**Try it**. From the following material, say how many lines have "dialog" in them; write only the number.

**Dataset entries**.
((

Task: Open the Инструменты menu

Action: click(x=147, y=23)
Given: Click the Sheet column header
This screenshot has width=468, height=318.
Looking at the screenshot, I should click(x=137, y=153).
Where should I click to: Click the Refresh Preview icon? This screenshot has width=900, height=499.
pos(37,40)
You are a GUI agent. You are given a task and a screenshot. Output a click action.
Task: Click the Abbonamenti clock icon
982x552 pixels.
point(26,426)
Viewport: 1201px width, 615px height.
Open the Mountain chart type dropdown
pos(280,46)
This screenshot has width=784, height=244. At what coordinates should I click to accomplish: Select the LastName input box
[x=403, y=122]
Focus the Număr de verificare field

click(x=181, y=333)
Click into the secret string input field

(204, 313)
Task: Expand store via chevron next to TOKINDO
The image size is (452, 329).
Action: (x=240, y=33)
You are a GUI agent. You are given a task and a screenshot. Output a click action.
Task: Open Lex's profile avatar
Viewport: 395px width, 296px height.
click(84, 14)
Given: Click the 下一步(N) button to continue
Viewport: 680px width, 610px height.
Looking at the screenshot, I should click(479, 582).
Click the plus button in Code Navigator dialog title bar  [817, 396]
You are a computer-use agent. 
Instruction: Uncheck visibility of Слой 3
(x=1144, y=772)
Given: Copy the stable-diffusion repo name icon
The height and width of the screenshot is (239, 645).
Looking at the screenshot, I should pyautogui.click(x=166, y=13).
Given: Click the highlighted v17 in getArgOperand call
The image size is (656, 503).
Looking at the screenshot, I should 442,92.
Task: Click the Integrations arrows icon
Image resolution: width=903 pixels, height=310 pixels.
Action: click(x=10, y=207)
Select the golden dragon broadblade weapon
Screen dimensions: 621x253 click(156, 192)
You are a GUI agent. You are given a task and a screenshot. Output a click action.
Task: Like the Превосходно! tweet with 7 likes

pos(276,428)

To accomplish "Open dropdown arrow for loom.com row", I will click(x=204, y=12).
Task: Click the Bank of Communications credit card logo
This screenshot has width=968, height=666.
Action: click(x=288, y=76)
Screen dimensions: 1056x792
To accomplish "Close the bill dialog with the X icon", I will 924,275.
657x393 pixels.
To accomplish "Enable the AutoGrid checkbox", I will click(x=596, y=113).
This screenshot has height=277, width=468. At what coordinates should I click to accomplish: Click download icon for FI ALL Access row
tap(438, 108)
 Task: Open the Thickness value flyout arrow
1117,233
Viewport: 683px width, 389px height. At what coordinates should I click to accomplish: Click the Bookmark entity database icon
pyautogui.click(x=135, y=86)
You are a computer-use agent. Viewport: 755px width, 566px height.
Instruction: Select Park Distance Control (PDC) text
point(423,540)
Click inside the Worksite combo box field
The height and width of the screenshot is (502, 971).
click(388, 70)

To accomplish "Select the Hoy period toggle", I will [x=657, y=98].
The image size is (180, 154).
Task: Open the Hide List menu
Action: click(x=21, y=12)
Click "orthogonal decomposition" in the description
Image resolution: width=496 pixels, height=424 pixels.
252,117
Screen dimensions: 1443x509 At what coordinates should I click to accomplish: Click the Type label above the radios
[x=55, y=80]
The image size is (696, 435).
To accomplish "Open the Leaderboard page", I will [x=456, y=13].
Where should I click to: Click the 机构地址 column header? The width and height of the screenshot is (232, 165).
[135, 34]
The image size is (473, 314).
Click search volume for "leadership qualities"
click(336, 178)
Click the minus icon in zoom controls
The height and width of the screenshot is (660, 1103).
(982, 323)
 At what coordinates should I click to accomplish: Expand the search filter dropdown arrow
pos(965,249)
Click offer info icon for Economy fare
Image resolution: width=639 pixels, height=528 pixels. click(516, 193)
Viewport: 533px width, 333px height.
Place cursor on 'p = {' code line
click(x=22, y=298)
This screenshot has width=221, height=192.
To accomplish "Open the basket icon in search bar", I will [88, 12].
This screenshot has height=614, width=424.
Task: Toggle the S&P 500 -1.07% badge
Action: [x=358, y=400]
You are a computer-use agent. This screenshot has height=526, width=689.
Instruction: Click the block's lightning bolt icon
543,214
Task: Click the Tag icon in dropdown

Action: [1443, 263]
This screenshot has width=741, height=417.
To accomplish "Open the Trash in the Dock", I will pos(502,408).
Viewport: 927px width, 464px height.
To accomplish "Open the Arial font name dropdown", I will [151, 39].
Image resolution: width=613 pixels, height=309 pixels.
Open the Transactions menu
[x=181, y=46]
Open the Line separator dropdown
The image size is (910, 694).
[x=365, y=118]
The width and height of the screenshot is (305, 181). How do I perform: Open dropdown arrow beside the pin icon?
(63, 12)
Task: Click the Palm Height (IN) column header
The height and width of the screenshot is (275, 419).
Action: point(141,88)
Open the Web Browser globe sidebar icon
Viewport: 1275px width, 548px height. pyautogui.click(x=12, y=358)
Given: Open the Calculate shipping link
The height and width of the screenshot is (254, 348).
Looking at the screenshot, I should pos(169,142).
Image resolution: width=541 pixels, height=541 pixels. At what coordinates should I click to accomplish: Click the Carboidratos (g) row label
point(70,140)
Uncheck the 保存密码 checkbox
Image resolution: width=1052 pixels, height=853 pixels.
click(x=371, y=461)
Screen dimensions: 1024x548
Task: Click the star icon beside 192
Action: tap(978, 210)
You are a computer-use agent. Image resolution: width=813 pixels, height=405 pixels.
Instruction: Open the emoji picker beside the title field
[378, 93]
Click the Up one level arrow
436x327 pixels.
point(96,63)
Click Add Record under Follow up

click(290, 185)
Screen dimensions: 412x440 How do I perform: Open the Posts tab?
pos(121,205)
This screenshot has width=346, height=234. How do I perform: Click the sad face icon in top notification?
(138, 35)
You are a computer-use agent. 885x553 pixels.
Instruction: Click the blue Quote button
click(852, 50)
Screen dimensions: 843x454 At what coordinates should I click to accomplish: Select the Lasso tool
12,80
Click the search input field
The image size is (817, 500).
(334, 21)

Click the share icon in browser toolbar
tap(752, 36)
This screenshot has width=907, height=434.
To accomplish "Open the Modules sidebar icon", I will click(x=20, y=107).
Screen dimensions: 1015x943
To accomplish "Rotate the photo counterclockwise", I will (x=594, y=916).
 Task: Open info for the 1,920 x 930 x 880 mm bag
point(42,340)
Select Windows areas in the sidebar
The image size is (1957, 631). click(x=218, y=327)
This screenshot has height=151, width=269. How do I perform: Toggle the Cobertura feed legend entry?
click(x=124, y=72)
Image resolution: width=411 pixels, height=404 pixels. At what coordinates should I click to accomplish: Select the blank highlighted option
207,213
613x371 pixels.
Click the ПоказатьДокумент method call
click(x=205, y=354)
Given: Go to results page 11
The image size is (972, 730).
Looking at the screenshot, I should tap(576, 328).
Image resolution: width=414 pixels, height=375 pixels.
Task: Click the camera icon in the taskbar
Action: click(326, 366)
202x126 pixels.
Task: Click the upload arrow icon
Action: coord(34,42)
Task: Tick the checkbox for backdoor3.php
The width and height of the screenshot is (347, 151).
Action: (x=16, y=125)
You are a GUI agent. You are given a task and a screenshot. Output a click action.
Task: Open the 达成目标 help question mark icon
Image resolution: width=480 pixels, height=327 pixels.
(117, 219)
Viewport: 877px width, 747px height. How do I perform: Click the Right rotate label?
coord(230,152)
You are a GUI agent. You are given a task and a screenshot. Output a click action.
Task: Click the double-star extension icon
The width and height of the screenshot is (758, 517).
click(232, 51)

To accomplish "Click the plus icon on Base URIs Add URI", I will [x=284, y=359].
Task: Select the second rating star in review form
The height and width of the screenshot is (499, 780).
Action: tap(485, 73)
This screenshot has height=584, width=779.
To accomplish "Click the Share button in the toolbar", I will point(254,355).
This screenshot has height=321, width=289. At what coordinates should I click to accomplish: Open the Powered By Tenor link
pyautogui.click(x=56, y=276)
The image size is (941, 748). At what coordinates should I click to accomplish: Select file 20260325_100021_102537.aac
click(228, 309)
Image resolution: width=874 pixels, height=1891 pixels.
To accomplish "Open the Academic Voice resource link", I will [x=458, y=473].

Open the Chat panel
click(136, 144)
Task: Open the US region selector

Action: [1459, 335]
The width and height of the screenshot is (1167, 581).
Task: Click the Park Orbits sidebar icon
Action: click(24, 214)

))

**Answer below**. 2